Disabled and wanting to Raise Chicken's again.

Leasmom1013

In the Brooder
May 6, 2020
23
80
43
When I was younger, I was able to do more physically. And I had quite a few chickens back then. I'm 45 years old but I walk with a cane because I have no cartilage in between my knees. Normally I get shots in my knees but they get a little better during the warmer months, plus Covid. I'm not going to the hospital right now. I have a one year old granddaughter who I watch and a granddog that lives with me. So, I have to get up and be mobile which is actually a good thing. Sitting still would not be good for the arthritis that I have. I just started a garden so I'm now checking on that.

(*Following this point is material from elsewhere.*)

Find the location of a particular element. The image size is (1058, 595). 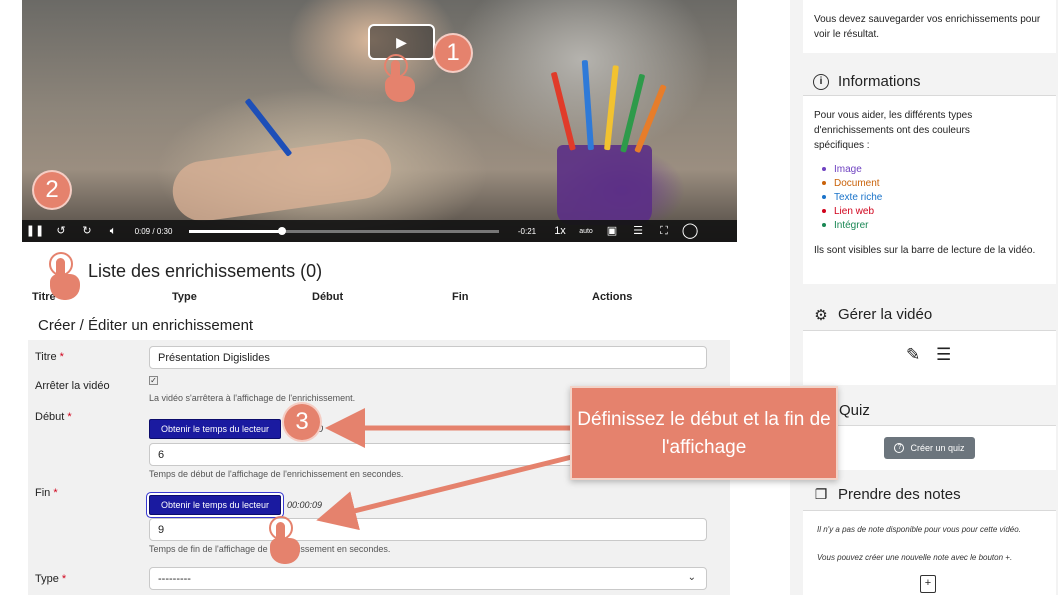

picture-in-picture-icon: ▣ is located at coordinates (612, 231).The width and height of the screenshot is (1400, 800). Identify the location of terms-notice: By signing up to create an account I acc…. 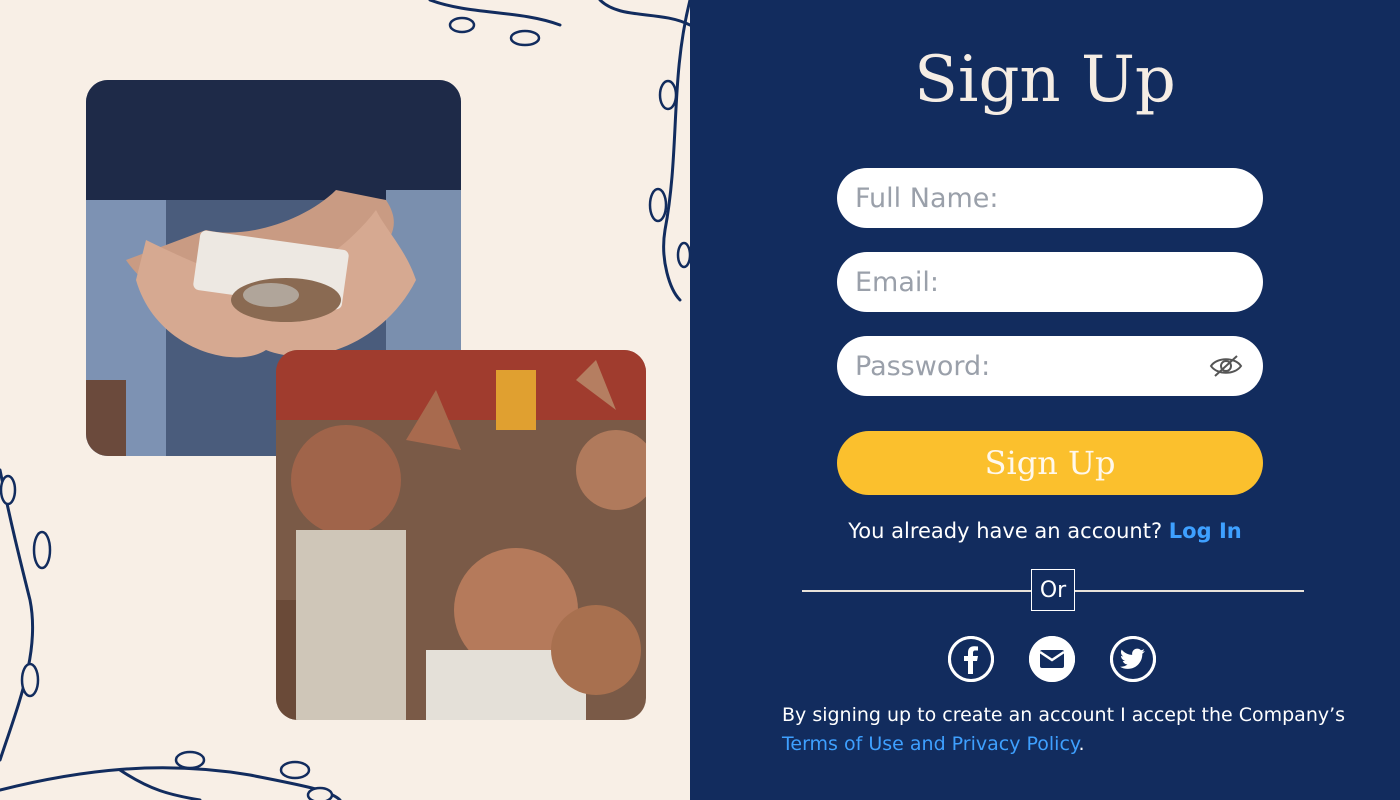
(1082, 730).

I want at least four hens for food security. I am wondering if anyone else is raising chickens who are disabled as well?
 

Percheron chick

Crowing
9 Years
Apr 12, 2013
4,994
4,070
421
Hudson, Colorado
There are a few on here that have even greater mobility issues.
Your greatest challenge will be building a coop that works with your limitations. Plan for the future as well. An elevated coop will make caring for them easier. Automatic waterers would be a godsend. A removable floor ( think bird cage metal pan) that slides out and all the poop and bedding falls to the ground would help. Just rake it up and toss in the wheelbarrow. Make gates large enough to get through with a walker. Take your time so caring for them is fun and not a chore.
I feel your knee pain. I keep asking Santa for 2 for Christmas but I must be on the naughty list.
 

Aunt Angus

Crossing the Road
Jul 16, 2018
8,548
21,662
932
Nevada County, CA
There are a few on here that have even greater mobility issues.
Your greatest challenge will be building a coop that works with your limitations. Plan for the future as well. An elevated coop will make caring for them easier. Automatic waterers would be a godsend. A removable floor ( think bird cage metal pan) that slides out and all the poop and bedding falls to the ground would help. Just rake it up and toss in the wheelbarrow. Make gates large enough to get through with a walker. Take your time so caring for them is fun and not a chore.
Great advice! My mom is also in the same situation (minus caring for a toddler), and she loves my chickens. This advice will help her feel more at ease with having her own flock. She is also lucky to have terrific neighbors who would be able to help her carry, catch, clean, whatever she needs. Thanks for posting this!